--- Quoted passage ---

This thread is dedicated to the one and only Wilhelm Richard Wagner (1813-1883), my favorite composer, who incited my lifelong passion for classical music.


My first Wagner recording was a collection of overtures in a Laserlight Masters of Classical Music set, my first classical CDs ever. At turns, it represented the utmost joy, despair, and passion, love at first sight for me. At 13, I came across Der Ring des Nibelungen (the Ring cycle) broadcast on TV and was spellbound. It was overwhelming that someone could create such a thing, as if it had dropped down from another planet fully formed.

--- Data provided ---

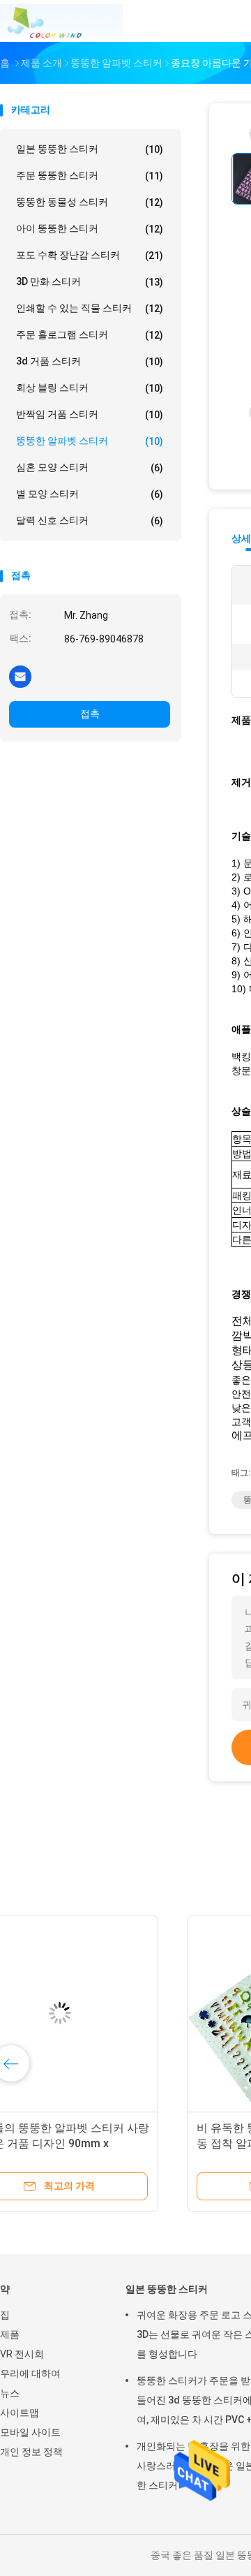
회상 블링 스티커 (89, 388)
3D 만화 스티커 (89, 282)
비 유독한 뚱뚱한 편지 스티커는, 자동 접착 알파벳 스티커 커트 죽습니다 (106, 2143)
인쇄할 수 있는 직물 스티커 (89, 308)
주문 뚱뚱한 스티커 (89, 176)
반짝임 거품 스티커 (89, 414)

---

● Exercise instructions
(A) In the Wagner post, substitute "preludes" for "overtures" in the passage between "My first Wagner" and "planet fully formed.", inclusive, and give that passage with the change.
(B) Decide whether each statement agrees with the Wagner post, answering yes or no and quoting the words that settle it: (i) The writer's first classical CDs were in a Laserlight Masters of Classical Music set. (ii) The writer first came across the Ring cycle at age 15. (iii) Wagner was born in 1813.
(C) Please extend the Wagner post past its last sentence.

● Exercise answers
(A)
My first Wagner recording was a collection of preludes in a Laserlight Masters of Classical Music set, my first classical CDs ever. At turns, it represented the utmost joy, despair, and passion, love at first sight for me. At 13, I came across Der Ring des Nibelungen (the Ring cycle) broadcast on TV and was spellbound. It was overwhelming that someone could create such a thing, as if it had dropped down from another planet fully formed.

(B)
(i) Yes: "a Laserlight Masters of Classical Music set, my first classical CDs ever."
(ii) No: "At 13, I came across Der Ring des Nibelungen (the Ring cycle) broadcast on TV"
(iii) Yes: "Wilhelm Richard Wagner (1813-1883)"

(C)
Soon I was checking out librettos and biographies from the library, and dreamed of visiting the real Valhalla of Bayreuth (pronounced "Bai-royt") - I had become a full-fledged Wagnerite. Each successive work I heard cemented my affection. His sheer ambition was awe-inspiring, shown in the grand scale of his works and the concepts of Gesamtkunstwerk and the Bayreuth Festspielhaus. He's certainly a polarizing figure biographically, but I find his scandalous life and writings very interesting. Shocking at times, though personally I separate the man from the music. The effect he left on those who came after him is indelible.

Though I have gravitated toward modern music in recent years, I come back to his music again and again, and it never fails to transport me. Not necessarily the greatest composer, but to me, the one whose work most sings to my soul.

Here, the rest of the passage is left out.